On 2/9/2018 5:01 PM, Ferenc Wágner wrote:
"Fabio M. Di Nitto" fdinitto@redhat.com writes:
AFAIR all plugins accept an int value for compress_level so from that perspective it shouldn´t be too much of a problem (aka no API/ABI changes).
The plugins do accept an integer compress level because that's what they get from libknet. And this is a good fit for most, but requires an arbitrary mapping for lzo2, which has no concept of compress level, only different compression algorithms, directly selectable by the user.
right.
I think Feri´s suggestion to drop the filter completely might be too much, instead, after thinking a bit, it might be perfectly reason to change the internals of val_level to try and compress a small buffer to test that the value is good. The val_level is used only at configuration time, so it´s not too expensive to compress one small data chunk for validation and it would remove the whole hardcoded filter of different compress_levels.
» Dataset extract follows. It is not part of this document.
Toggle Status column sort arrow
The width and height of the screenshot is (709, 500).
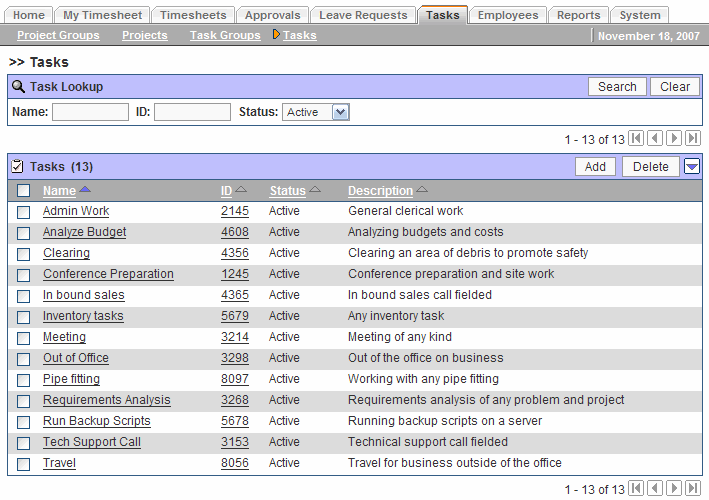(x=315, y=190)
While I can imagine it work, it still somehow feels conceptually backwards to me. What if we let a "bad" value through? The first send will fail, I guess. Is that really worse than filtering during configuration?
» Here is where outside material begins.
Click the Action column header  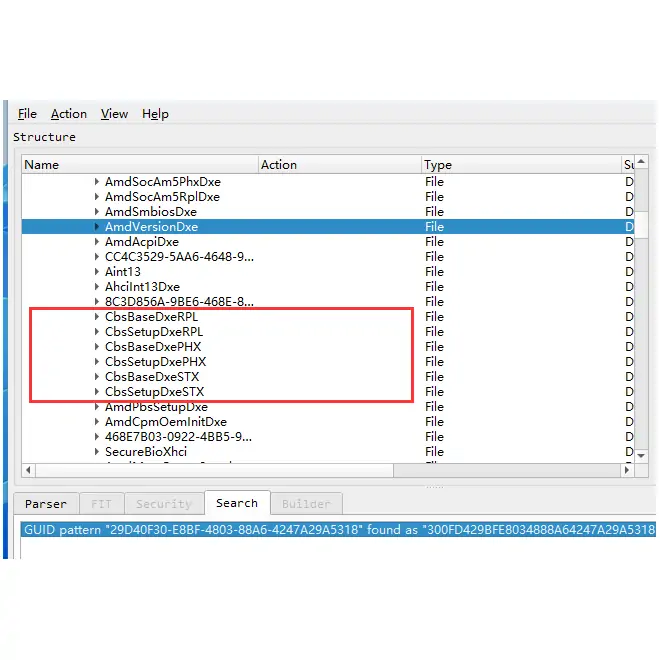pyautogui.click(x=279, y=165)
That is exactly why we should still try to compress a random 0 byte buffer with the value during knet_compress_config and verify if the value is accepted by the underneath library. The config change happen with a write lock and there is no traffic passing by at all.
so basically:
- normal operations, traffic is going - user calls knet_compress_config - internally: - traffic stops (this happens now as well, no changes here) - compress level validation API will try to compress a random static buffer to see if the value is accepted by the compression library - if not, return error and etc.. - if yes, move on and release the hell hounds :-)
In short I am suggesting to delegate the val_level to the external library. I don´t see how that´s worse than filtering during configuration tho and doesn´t affect any TX traffic.
For special plugins like lzo2, I think it´s important we improve the logging at configuration time to make sure users at least warned of supported values (as you can see each values map to a specific lzo2 API call to compress).
It's easy to do and maintain and saves a round trip to the fine documentation, so why not?
Agreed here, we are on the same page.